The Arte Evo (EC9255M) adds cold brew capability over the original Arte (EC9155M). Cold brew on the Arte Evo uses pressure-assisted extraction to produce a cold concentrate in around 5 minutes, versus the original Arte which makes only hot espresso drinks. Both models share the same built-in conical burr grinder, 8 grind settings, manual tamping station, dual thermoblock, and manual steam wand. The Arte Evo is the current retail version and the one you'll find at most retailers.

How many grind settings does the La Specialista Arte Evo have?

Eight grind settings. The dial goes from 1 (finest) to 8 (coarsest). For espresso, most medium-roast coffees dial in between settings 4 and 6. The 8-setting range is adequate for medium and dark roasts but limiting on light roasts, where you may need a smaller adjustment than the gap between adjacent settings allows. If you drink primarily light or washed single-origin coffees, a machine with 16-30 grind settings (like the Breville Barista Pro) gives you more fine-tuning ability. For everyday blends and medium roasts, 8 settings covers the workable range.

Is the La Specialista Arte Evo good for latte art?

Yes, it's one of the better machines for developing latte art technique at this price. The traditional manual steam wand gives you direct control over air introduction and milk spin, which is how you develop the microfoam consistency needed for pours. Auto-steam systems on machines like the Bambino Plus are more consistent for beginners, but they remove the control you need to vary texture deliberately. The Arte Evo's wand produces tight enough microfoam for basic rosettas and hearts once you've developed the technique over a few weeks of practice.

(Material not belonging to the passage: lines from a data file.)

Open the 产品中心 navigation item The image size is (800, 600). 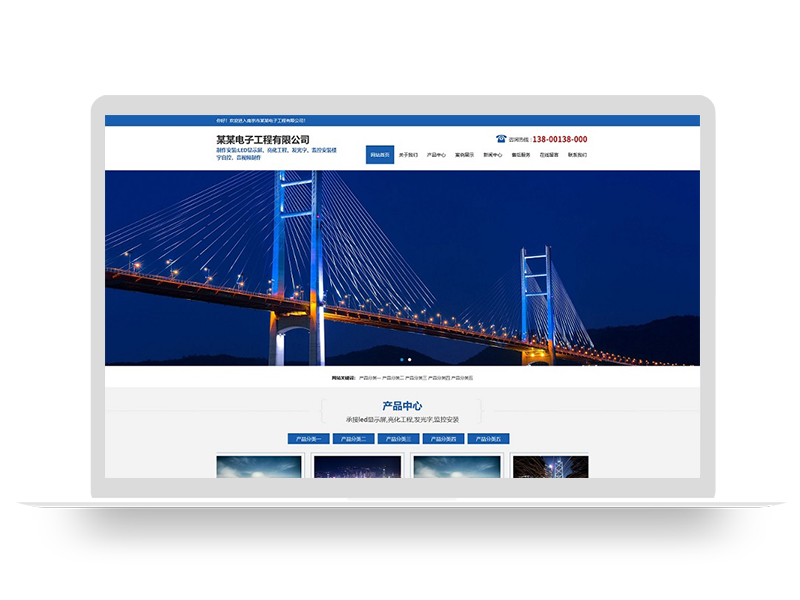coord(436,155)
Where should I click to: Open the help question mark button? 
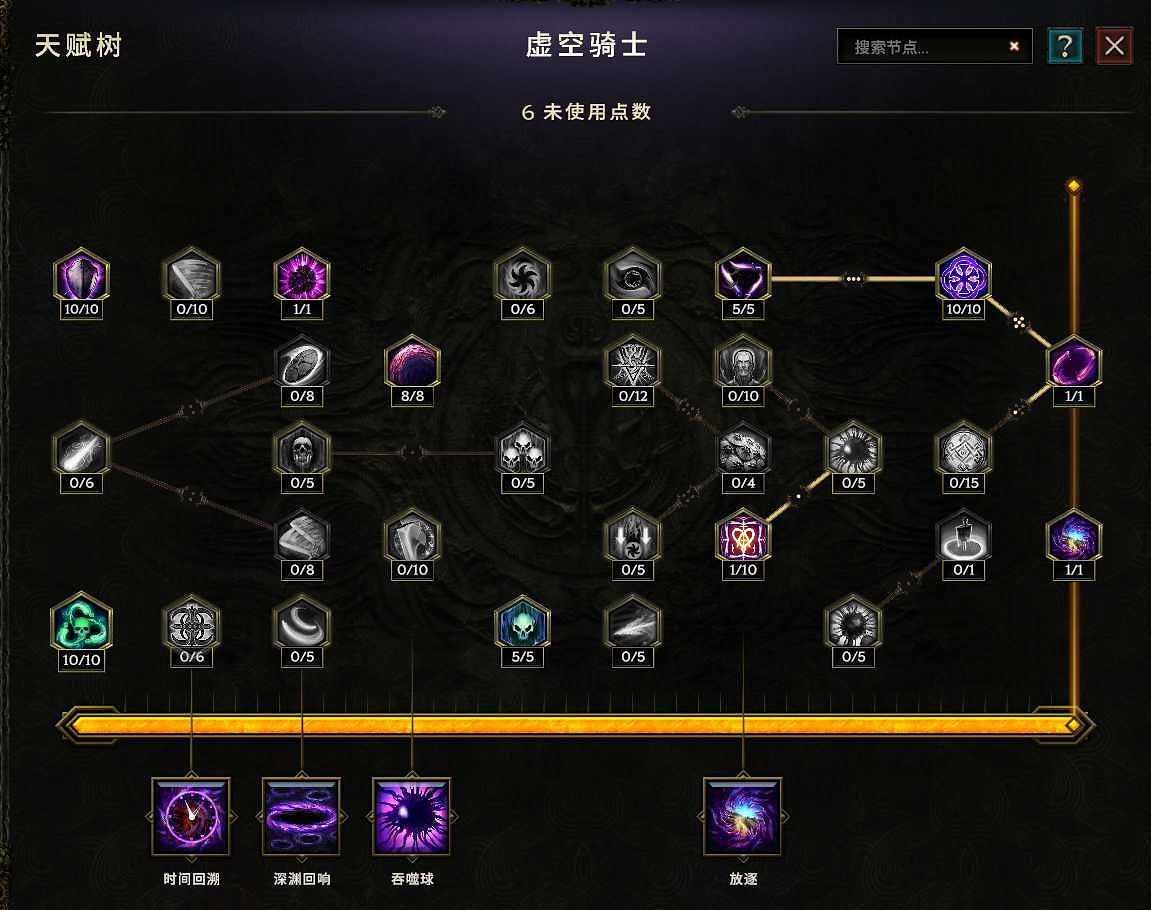click(1064, 46)
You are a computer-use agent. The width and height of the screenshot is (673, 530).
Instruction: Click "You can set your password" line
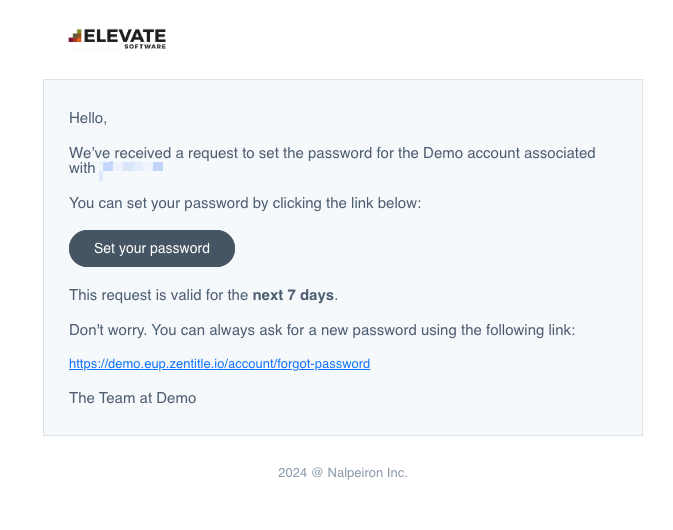click(x=245, y=203)
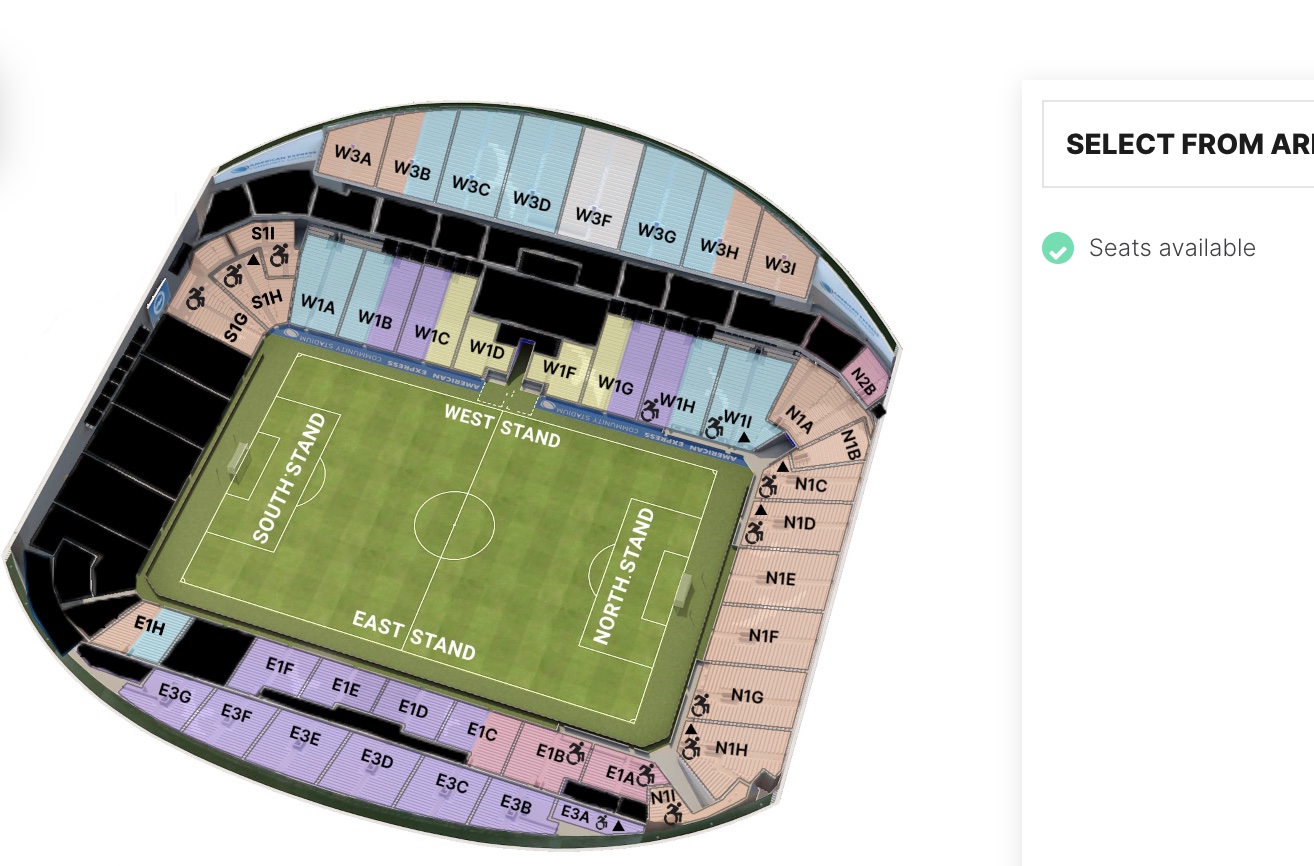Click the wheelchair icon in section E1A
The height and width of the screenshot is (866, 1314).
click(x=645, y=773)
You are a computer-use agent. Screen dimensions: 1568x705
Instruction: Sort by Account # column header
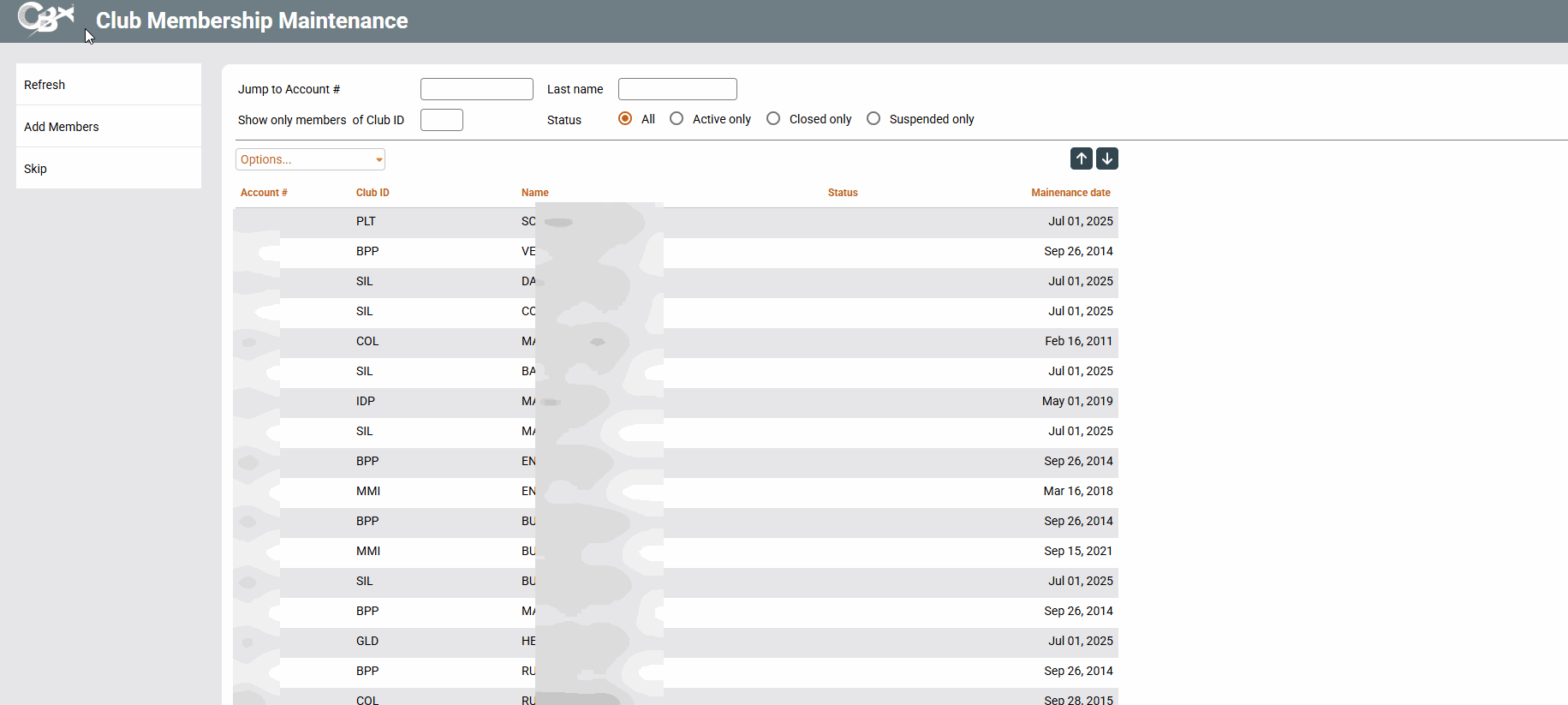(x=264, y=193)
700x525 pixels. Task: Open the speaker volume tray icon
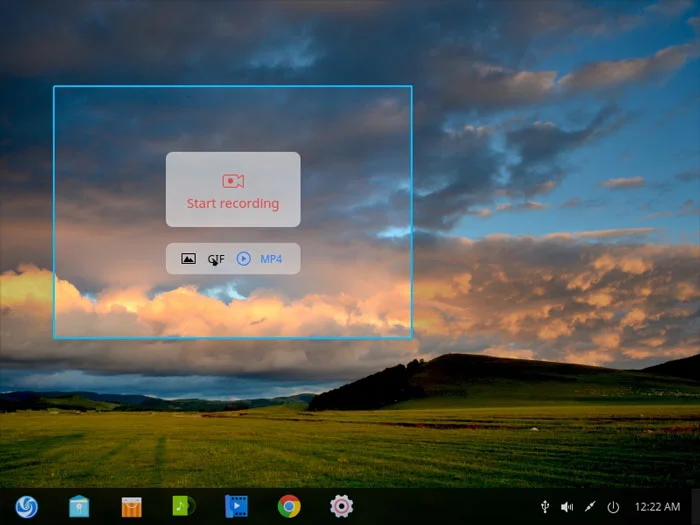coord(567,507)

How does the cold brew on the La Specialista Arte Evo work?

The Arte Evo uses pressure-assisted cold extraction: you grind on a coarser setting (around 6-7), dose into the portafilter, lock in, select cold brew on the dial, and press the button. The machine passes cold water through the grounds at low pressure for around 5 minutes, producing a concentrated cold coffee in the cup. You then dilute 1:1 or 1:2 over ice. The result is smoother and less bitter than espresso over ice. It's not identical to a 24-hour cold steep, but it's close enough for most uses and takes five minutes instead of a day. Use medium to dark roasts for best results.